We had the good fortune of connecting with Isabel A. & Moriah Curley-Clay and we’ve shared our conversation below.
Hi Isabel A. & Moriah, what led you to pursuing a creative path professionally?
Even though we come from an artistic family, it wasn’t actually the plan for either of us. We were both studying Anthropology and in pre-professional programs at NYU. We took a Design class with our actor roommates and kind of fell into it. We both discovered we had a lot more passion for the storytelling aspect of theatre then we did for studying cases or spending full days in a lab. There is something about the universal nature of humanity that is appealing and theatre design gave us a greater opportunity to dig in to that and fufil our creative impulses.
Alright, so let’s move onto what keeps you busy professionally?
We are theatrical designers specializing in scenic design with the occasional costume design thrown in the mix. We are based in Atlanta and work at the professional theatres in town as well as a number regional theatres around the country. We are identical twins who collaborate in our design partnership and are members of the theatrical designers union USA829. We are particularly interested in the design challenge of new works and increasingly excited about immersive design and the possibilities that type of design approach presents. Our route into this world has been a bit more non-traditional then some. We didn’t discover theatrical design until midway through college at NYU. We learned as much as we could in the time we had left at school and supplemented that education by each working independently in the city with some professional designers we met. Grad school was great for us studying under Karl Eigsti, Deb Booth and Bob Moody but when you get out of your program, unless you want to assist other designers it is up to you to make your own connections. We worked for a few years designing and sometimes scenic painting in New Orleans, NYC, Boston, DC and wherever we knew people until our network started to grow.
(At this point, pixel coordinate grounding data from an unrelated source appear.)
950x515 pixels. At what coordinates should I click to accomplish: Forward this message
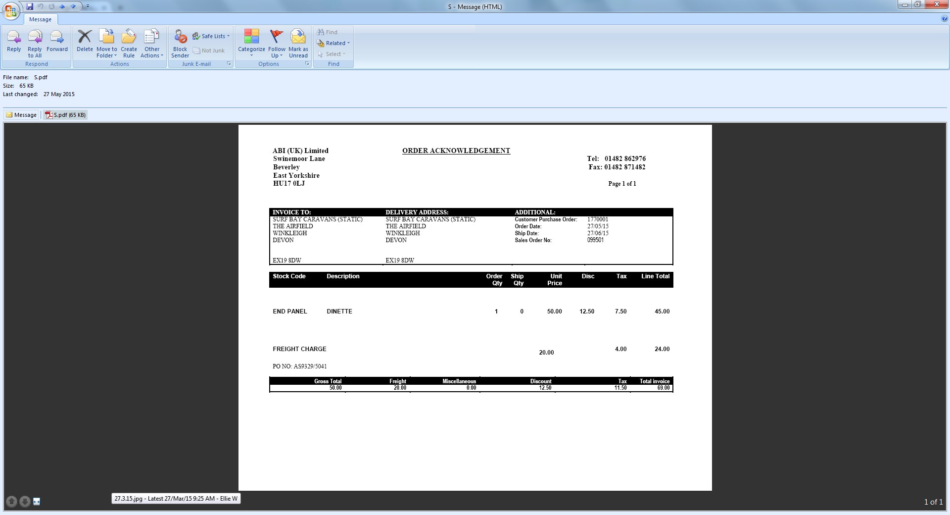pyautogui.click(x=57, y=42)
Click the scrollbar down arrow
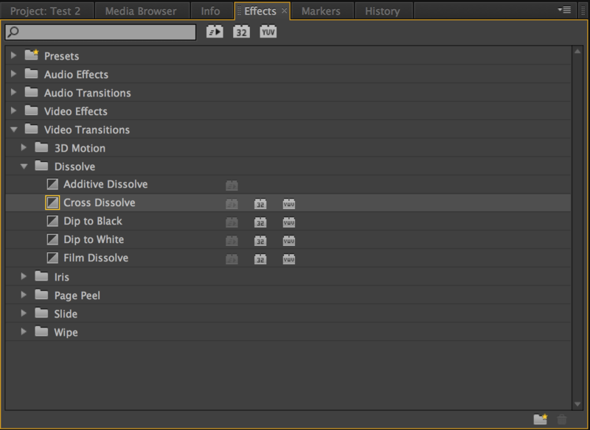This screenshot has height=430, width=590. click(x=577, y=403)
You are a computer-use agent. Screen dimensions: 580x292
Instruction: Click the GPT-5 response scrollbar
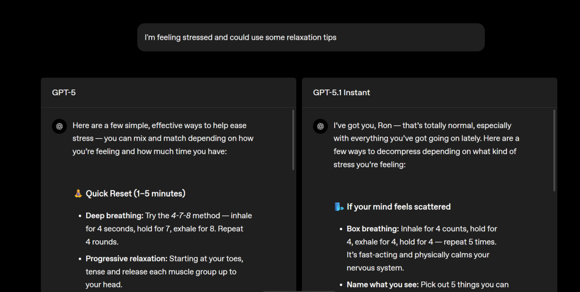(x=293, y=139)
We designed a couple of shows for Theatre in The Square before we committed basing ourselves in Atlanta. It’s tough starting out as a young designer, especially as women in a non traditional role, you have to prove yourself more the biggest lesson we learned in the early years was to be flexible and willing to take chances. We are always looking for new opportunities and new stories to tell.
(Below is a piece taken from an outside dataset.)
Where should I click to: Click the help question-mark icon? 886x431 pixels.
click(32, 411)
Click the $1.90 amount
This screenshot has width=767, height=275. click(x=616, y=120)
Let’s say your best friend was visiting the area and you wanted to show them the best time ever. Where would you take them? Give us a little itinerary – say it was a week long trip, where would you eat, drink, visit, hang out, etc.
Well our best friend is a retired actor, and she’s only been to Atlanta once but we did the theatre rounds with her and those are always going to be our top stops. There are some great Vegetarian Chinese restaurants on Buford highway. The Dekalb farmers market for spices, veggies and tea is a favorite spot. The cat cafes are attractive. We probably would go to Thumbs Up for breakfast. Oakland Cemetery in the spring or fall deserves a visit. We might see what was going on at the High Museum. Little Five points thrift stores would be a day for sure. The Book Nook we can get lost in for hours. The Center for Puppetry Arts is a unique place and not to be missed. The National Center for Civil and Human Rights is also not to be missed.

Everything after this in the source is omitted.